▶ _Goal_
Reproduce the material below word for word, from the line that contains "The width and height of the screenshot is (1024, 768)." through the end of the material, with both ends included.

▶ _Data excerpts_
________________

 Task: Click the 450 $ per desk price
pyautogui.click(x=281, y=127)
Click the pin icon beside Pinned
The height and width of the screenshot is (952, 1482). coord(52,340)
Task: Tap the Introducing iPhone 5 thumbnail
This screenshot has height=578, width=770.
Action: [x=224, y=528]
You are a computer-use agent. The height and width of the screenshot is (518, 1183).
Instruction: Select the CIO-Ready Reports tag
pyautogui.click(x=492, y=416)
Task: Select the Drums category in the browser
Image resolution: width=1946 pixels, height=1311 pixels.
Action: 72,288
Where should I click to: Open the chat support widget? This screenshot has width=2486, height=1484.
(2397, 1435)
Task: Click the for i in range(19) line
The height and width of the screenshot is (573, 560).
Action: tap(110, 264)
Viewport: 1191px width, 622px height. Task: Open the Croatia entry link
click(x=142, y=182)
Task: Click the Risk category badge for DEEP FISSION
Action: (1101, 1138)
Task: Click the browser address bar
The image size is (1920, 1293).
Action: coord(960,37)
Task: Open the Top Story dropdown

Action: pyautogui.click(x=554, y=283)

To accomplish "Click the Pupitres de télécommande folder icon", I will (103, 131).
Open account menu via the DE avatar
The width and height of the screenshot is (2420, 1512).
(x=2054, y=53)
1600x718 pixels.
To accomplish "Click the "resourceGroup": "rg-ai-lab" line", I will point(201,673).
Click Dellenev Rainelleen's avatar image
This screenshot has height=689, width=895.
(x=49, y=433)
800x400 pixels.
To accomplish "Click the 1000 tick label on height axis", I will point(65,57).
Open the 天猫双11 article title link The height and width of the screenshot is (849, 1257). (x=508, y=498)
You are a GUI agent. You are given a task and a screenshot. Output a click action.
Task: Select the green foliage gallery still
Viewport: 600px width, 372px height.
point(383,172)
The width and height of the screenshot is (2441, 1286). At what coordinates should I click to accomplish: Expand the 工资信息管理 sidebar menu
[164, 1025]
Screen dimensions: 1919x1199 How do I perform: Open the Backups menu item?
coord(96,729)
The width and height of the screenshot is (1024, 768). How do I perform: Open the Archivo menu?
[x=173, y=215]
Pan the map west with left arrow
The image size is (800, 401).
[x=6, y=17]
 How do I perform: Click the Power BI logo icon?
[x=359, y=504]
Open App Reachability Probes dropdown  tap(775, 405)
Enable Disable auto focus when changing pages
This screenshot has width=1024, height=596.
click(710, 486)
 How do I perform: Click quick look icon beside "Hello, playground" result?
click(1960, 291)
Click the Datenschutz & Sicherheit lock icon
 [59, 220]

________________

▶ _Solution_
The width and height of the screenshot is (1024, 768). How do I perform: Open the Archivo menu?
[x=173, y=215]
Pan the map west with left arrow
The image size is (800, 401).
[x=6, y=17]
 How do I perform: Click the Power BI logo icon?
[x=359, y=504]
Open App Reachability Probes dropdown  tap(775, 405)
Enable Disable auto focus when changing pages
This screenshot has width=1024, height=596.
click(710, 486)
 How do I perform: Click quick look icon beside "Hello, playground" result?
click(1960, 291)
Click the Datenschutz & Sicherheit lock icon
 [59, 220]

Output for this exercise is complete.